Title:
Model for Lightweight Concrete Columns Confined by Either Single Hoops or Interlocking Double Spirals
Author(s):
A. R. Khaloo, K. M. El-Dash, and S. H. Ahmad
Publication:
Structural Journal
Volume:
96
Issue:
6
Appears on pages(s):
883-890
Keywords:
columns (supports); concretes; models.
DOI:
10.14359/783
Date:
11/1/1999
Abstract:
This article presents an analytical model to predict the stress-strain relationship of spirally confined medium- and high-strength lightweight aggregate (HS-LWA) concrete columns. The confinement pressure is assumed to vary along the height and the lateral dimension of the column section. The internal force equilibrium, the properties of the materials, and the geometry of the section are used to evaluate the lateral pressure. The model uses a single fractional equation that captures the realistic behavior of the response in the ascending and descending portions of the stress-strain curve. The parameters in the model are calibrated using the results of 16 spirally confined LWA column specimens tested recently at North Carolina State University.

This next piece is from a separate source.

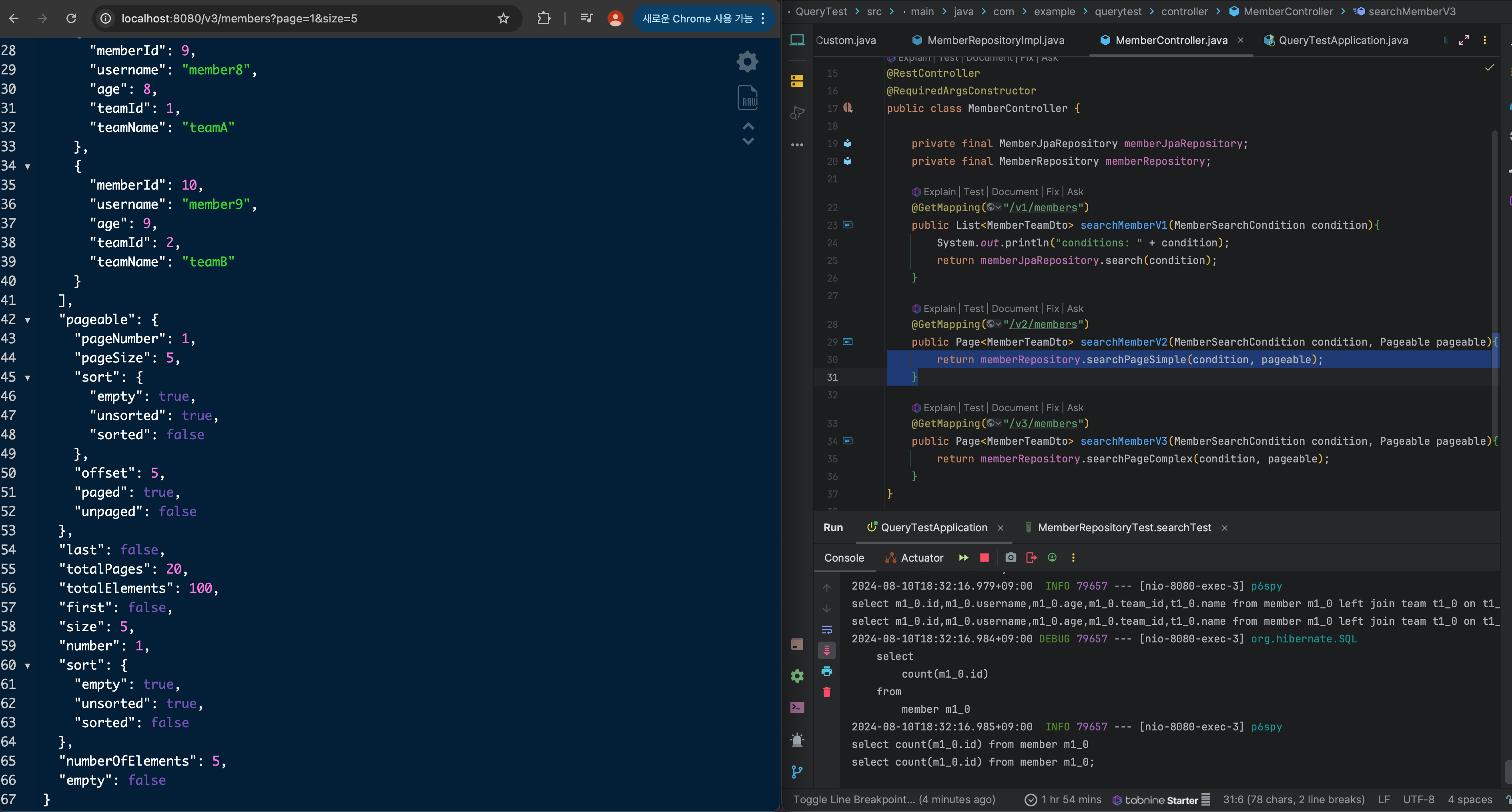Image resolution: width=1512 pixels, height=812 pixels.
Task: Click Explain above searchMemberV1 method
Action: [x=939, y=192]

The column test specimens were from an elliptical cross section and confined by single hoops or interlocking double spirals. The analytical model is sensitive to influencing parameters, including the strength of concrete, yield strength of the confining reinforcement, volumetric ratio of the confining reinforcement to the concrete core, spacing of the confining reinforcement, cross section of the confined core, and configuration of the lateral confining reinforcement. The model demonstrates good predictive capability for the behavior of LWA concrete column specimens with concrete strengths from 40 to 103 MPa (5.8 to 15 ksi).